Numa palavra: dizer que condução coercitiva é o mesmo que medida cautelar alternativa e que, ponderativamente (sic), a condução coercitiva é similar à medida cautelar alternativa menos gravosa que a prisão é o mesmo que admitir um elenco infinito de “medidas alternativas”. Ora, qualquer medida que não seja chicoteamento ou tortura será sempre menos gravosa que a prisão preventiva. Logo, vingando a tese de que condução coercitiva é possível porque entra no “rol” de cautelares menos gravosas, teremos uma violação da legalidade. Interpretação extensiva proibida.
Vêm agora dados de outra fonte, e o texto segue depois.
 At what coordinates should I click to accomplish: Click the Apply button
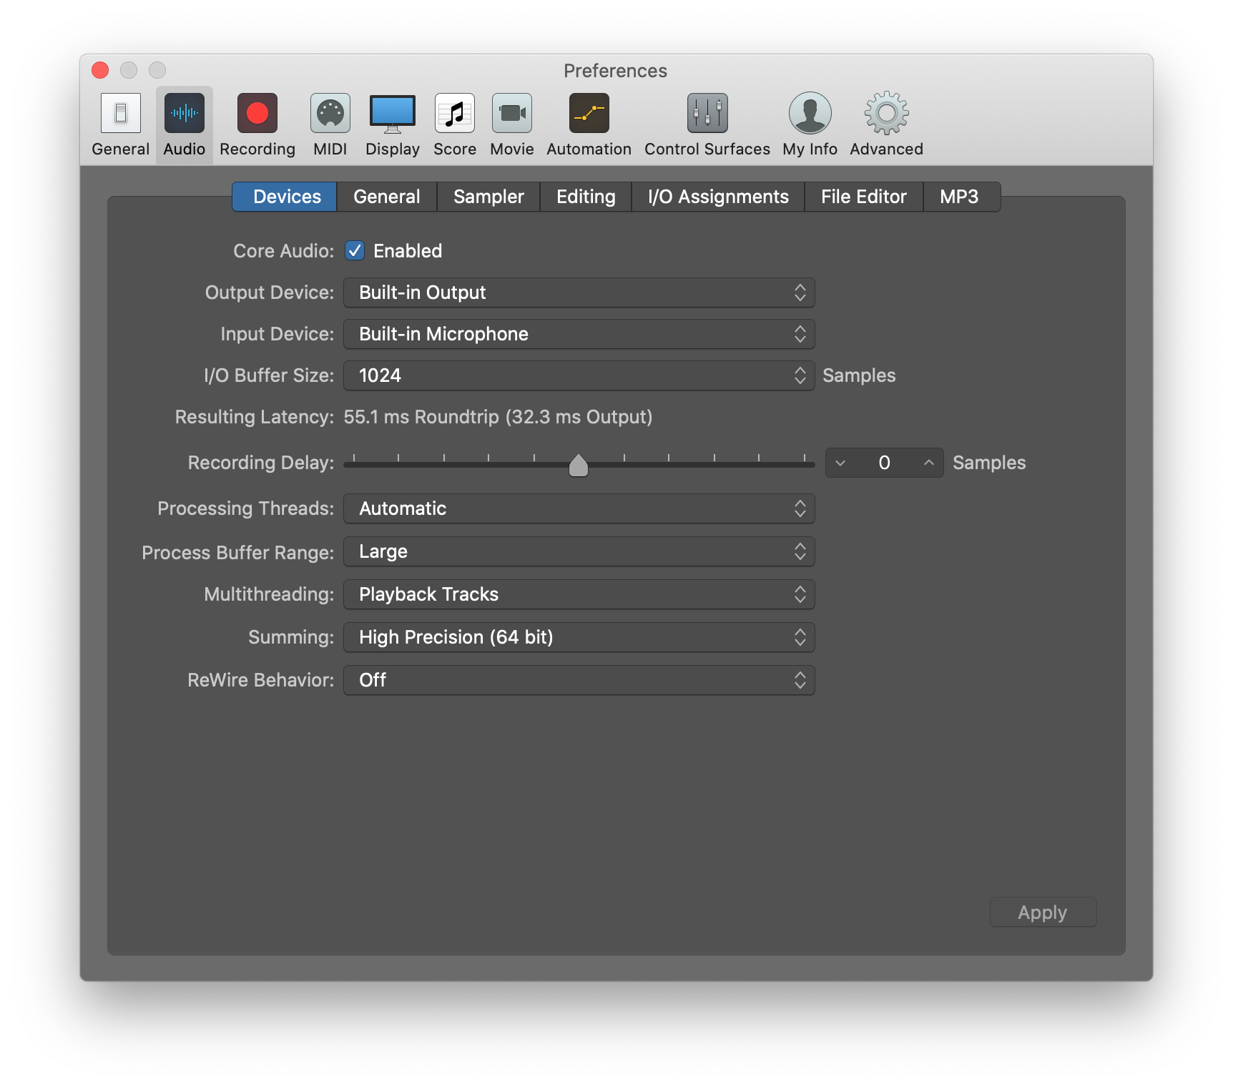tap(1042, 912)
Repito a pergunta: quando é que aprenderemos que juízos morais não devem e não podem corrigir o Direito?


[1] Não vou gastar energia para falar do HC 94.173-BA. Facílimo de fazer o distinguishing.
No caso concreto, a mulher da vítima armou uma armadilha para o suspeito do crime (latrocínio). Face à armação, a mulher avisou a política, que chegou e levou o suspeito à polícia, onde confessou o crime. No que esse caso tem de similar ao que aqui se discute? De todo modo, vale ler o HC 94.173-BA, em que o STF fala das limitações ao uso de condução coercitiva.

Lenio Luiz Streck é jurista, professor de Direito Constitucional e pós-doutor em Direito. Sócio do escritório Streck e Trindade Advogados Associados:www.streckadvogados.com.br.